[Stored records]
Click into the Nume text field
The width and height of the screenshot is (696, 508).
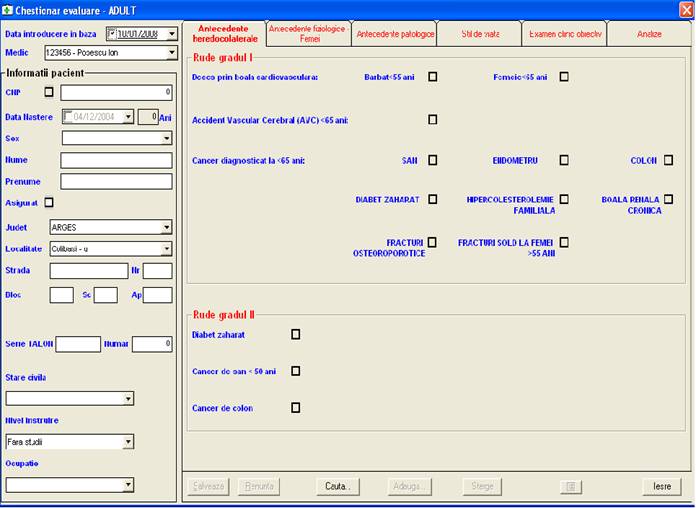[x=116, y=160]
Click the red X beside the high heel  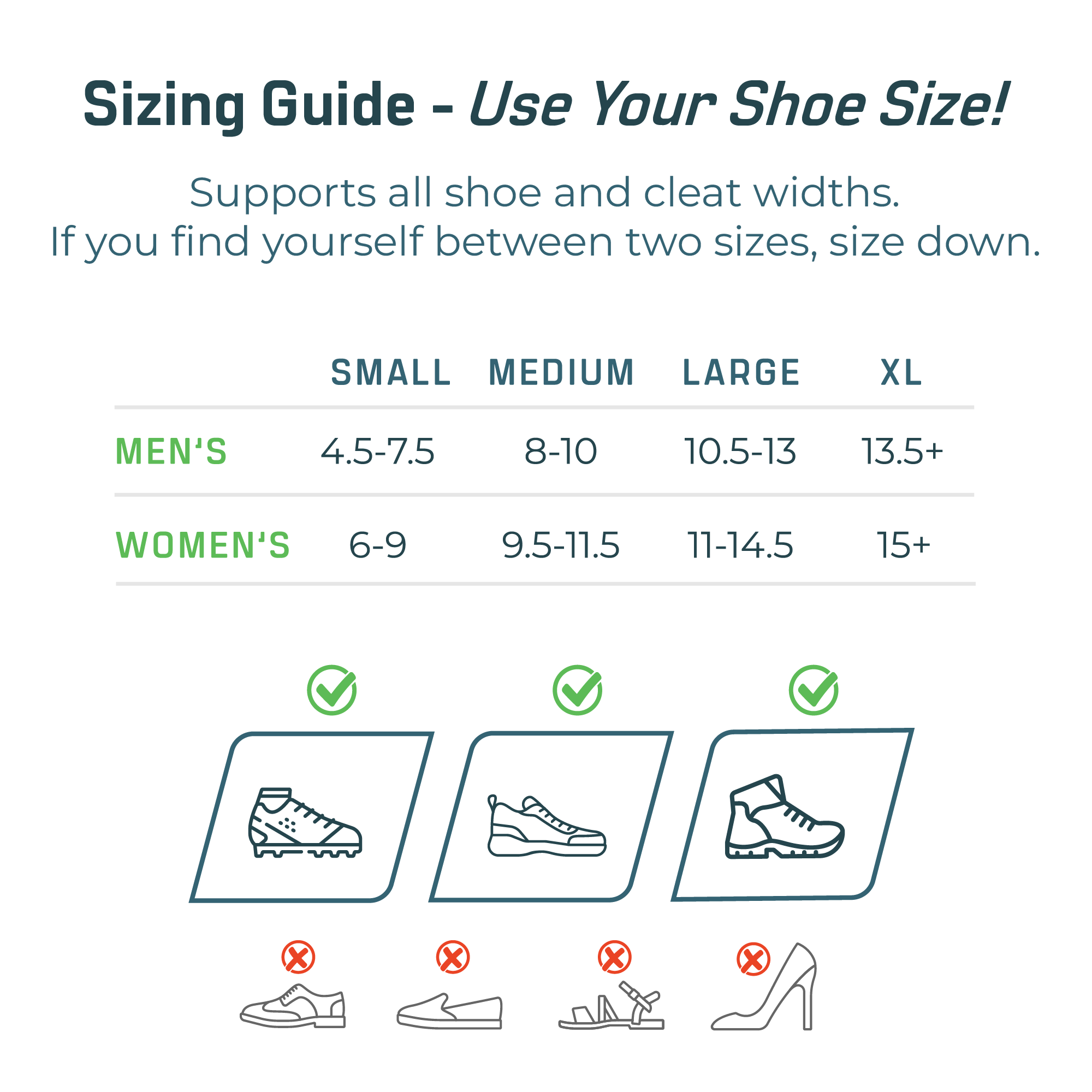753,959
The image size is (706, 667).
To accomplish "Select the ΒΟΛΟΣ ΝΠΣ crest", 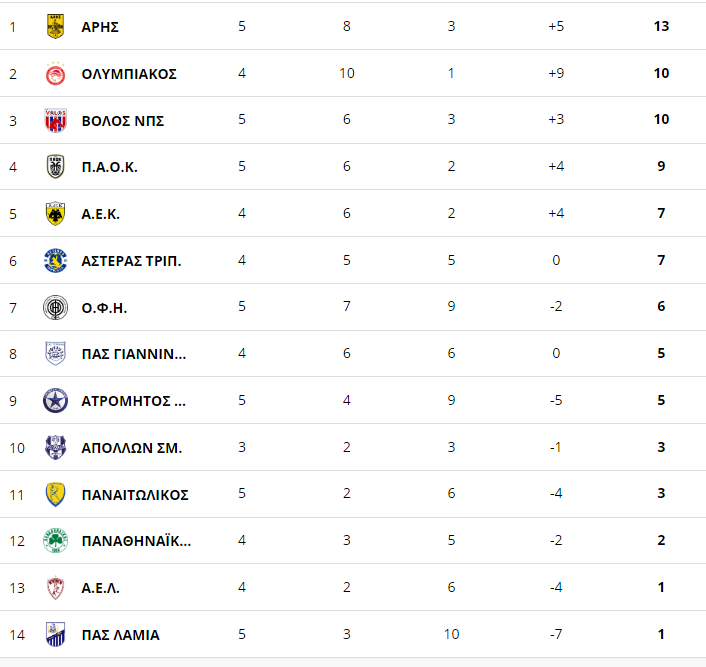I will (x=55, y=120).
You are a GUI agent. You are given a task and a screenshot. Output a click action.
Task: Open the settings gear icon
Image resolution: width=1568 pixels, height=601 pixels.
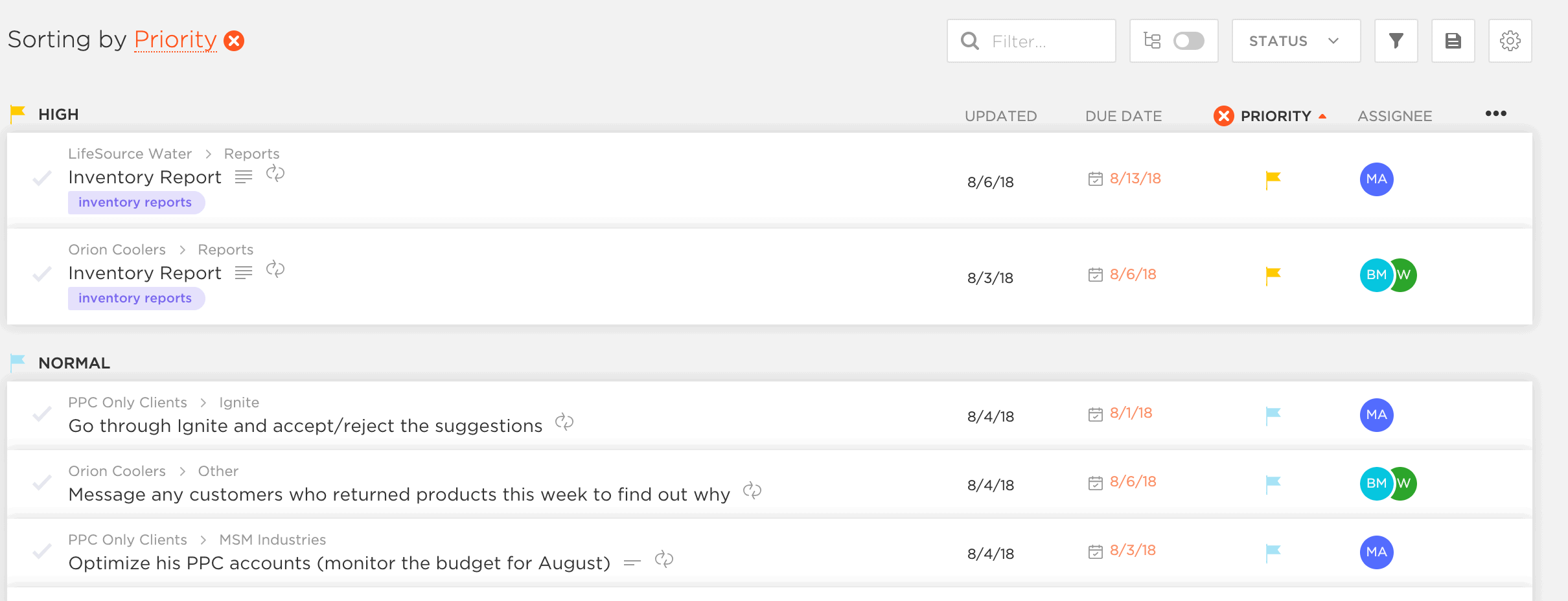(1510, 41)
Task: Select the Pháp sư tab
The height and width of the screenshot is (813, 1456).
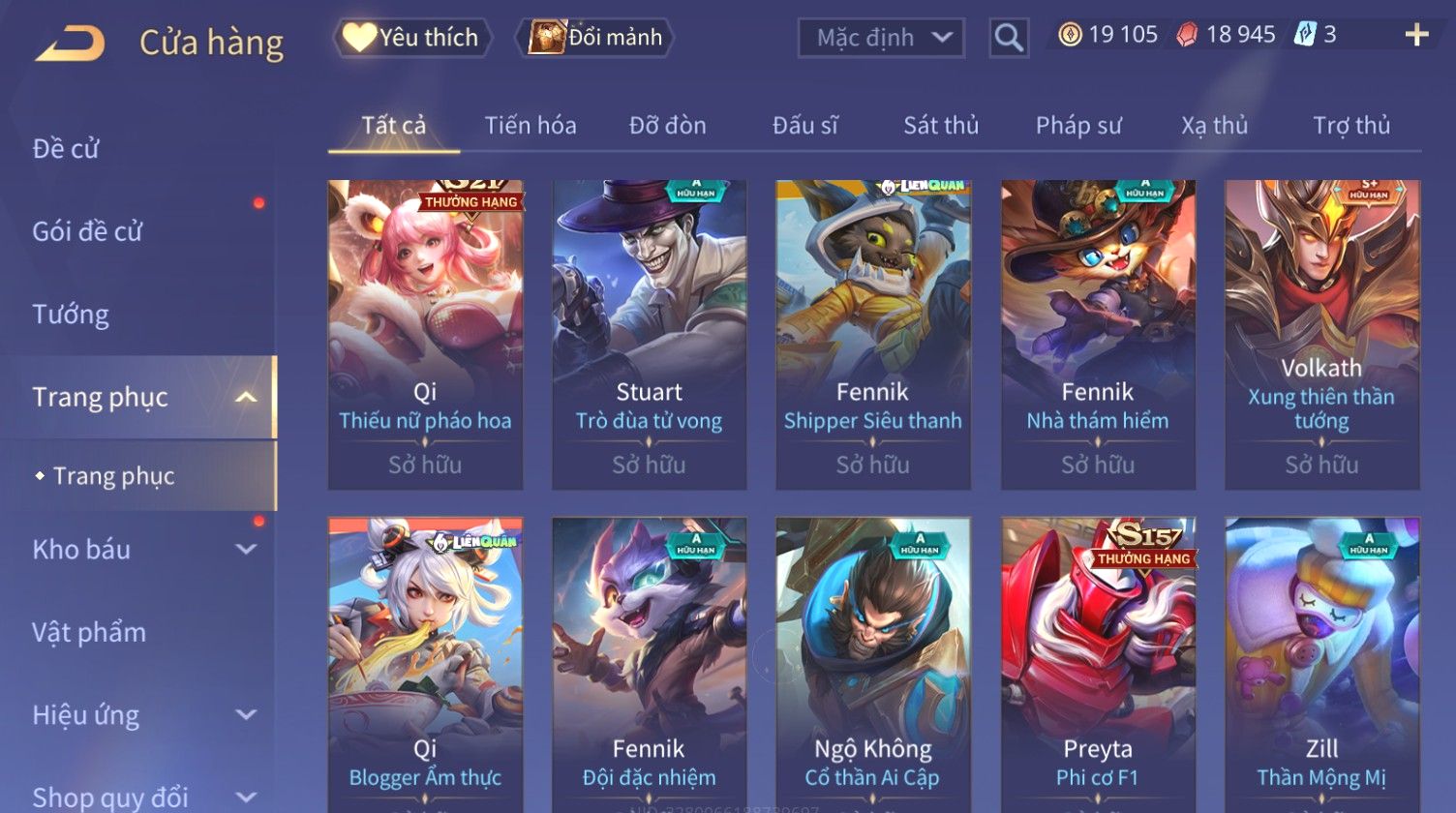Action: pos(1078,126)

* **What is needed**
Exclude all pictures and reproduce exactly the lines from the one containing "The height and" through the final line of the entries above.

* **Answer below**
The height and width of the screenshot is (813, 1456).
Action: pos(1078,126)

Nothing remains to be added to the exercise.